El derecho penal tiene como misión limitar el poder punitivo del Estado –civilizar la violencia oficial, reducirla a una medida aceptable–, la existencia de penas de encierro de por vida, supone el reconocimiento de un completo fracaso.
La cárcel goza de buena salud como mecanismo de represión de ciertas poblaciones y de dispersión social de miedo para prevenir el delito. Nuestros políticos estiman que el encarcelamiento es una buena respuesta a los desórdenes que llamamos crímenes. Si uno conoce la realidad de la prisión, como la conozco yo al ser letrada experta en asuntos penitenciarios, siente vergüenza de esa institución total y de sus efectos.
Nuestras prisiones están llenas de pobres gentes, son un lugar privilegiado de reproducción de la desigualdad social. Resulta inaguantable la sobrerrepresentación en la población penitenciaria de marginados, y desfavorecidos en general. Más ahora que se ha hecho visible la entidad sistémica de la corrupción pública y el grave daño social que producen los delitos de los poderosos.
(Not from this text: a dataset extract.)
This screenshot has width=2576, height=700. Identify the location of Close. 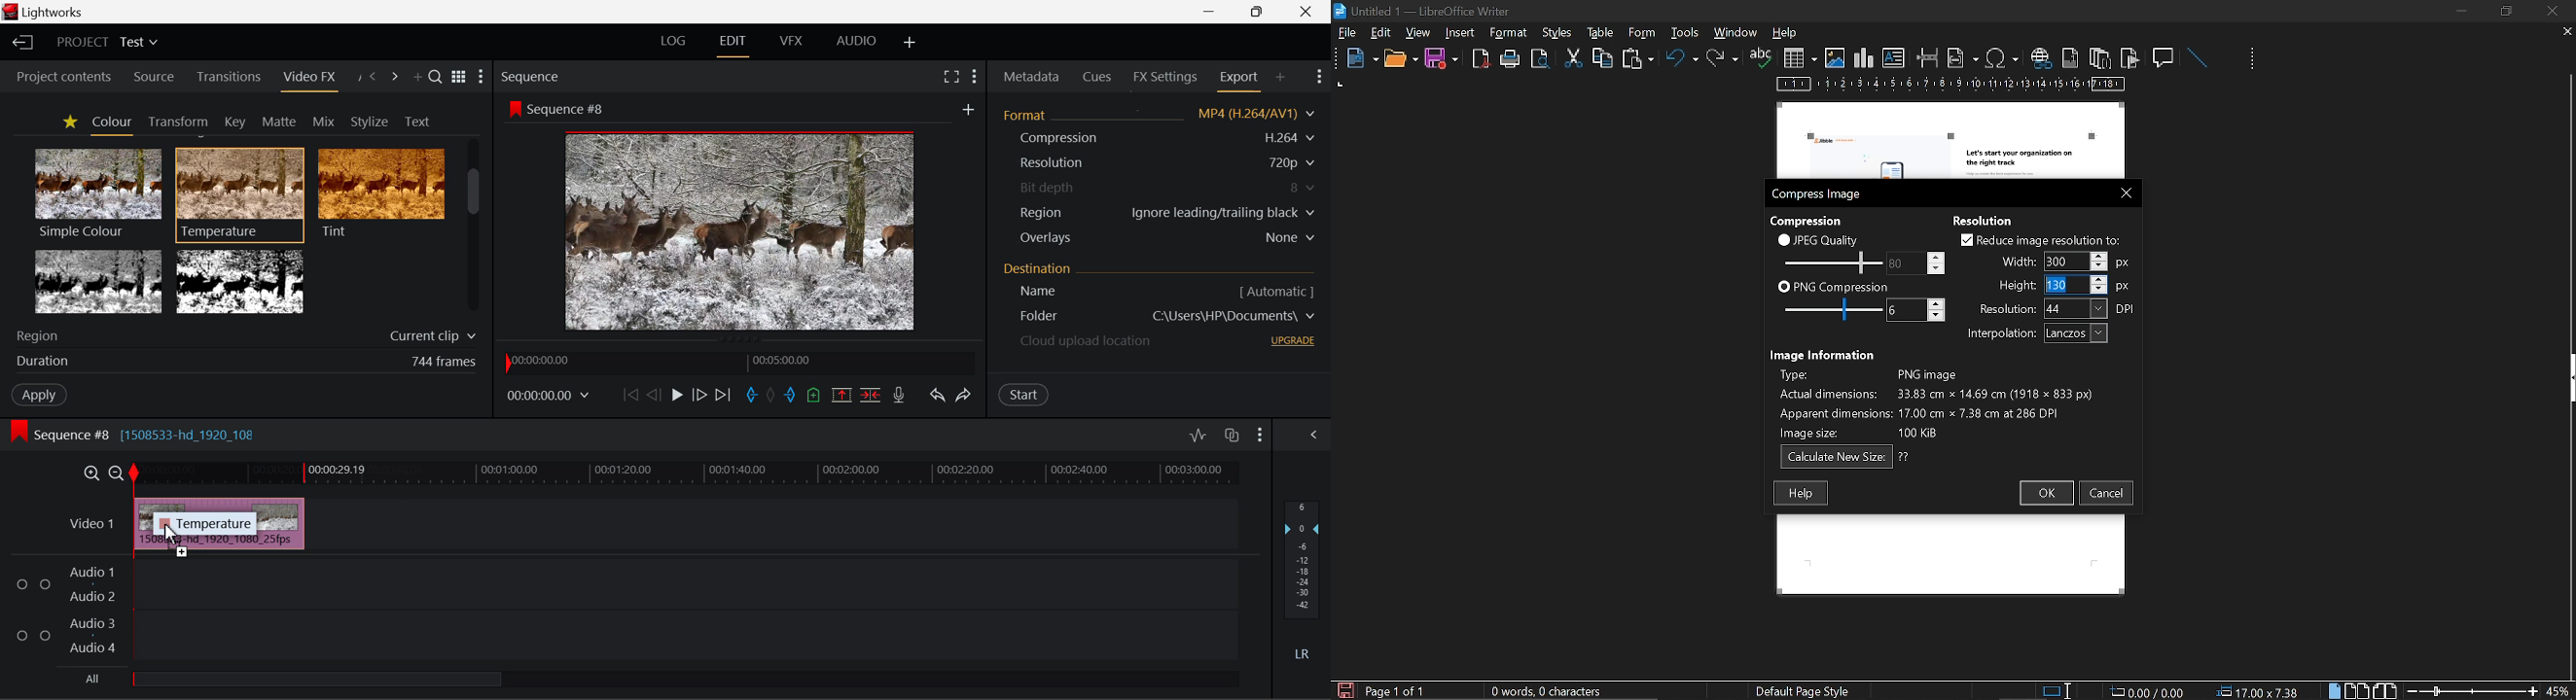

Un sistema que niega sistemáticamente la aplicación de los medios penitenciarios de rehabilitación –permisos, progresión de grado, libertad condicional–, facilita de manera escandalosa la descarcelación de los pocos condenados por delitos económicos, que se benefician de su aparente buena integración social. No es necesario, parece decírsenos, tratamiento alguno, son reintregables de manera inmediata al mercado. En nuestras cárceles hay condenados a penas eternas de prisión. Sin horizonte de reinserción o de recuperar la libertad. Personas que extinguen penas de cárcel por encima de los límites legales de cumplimiento que fija el código (triple de la pena mayor, 20, 25, 30 y 40 años; ¿les parece poco?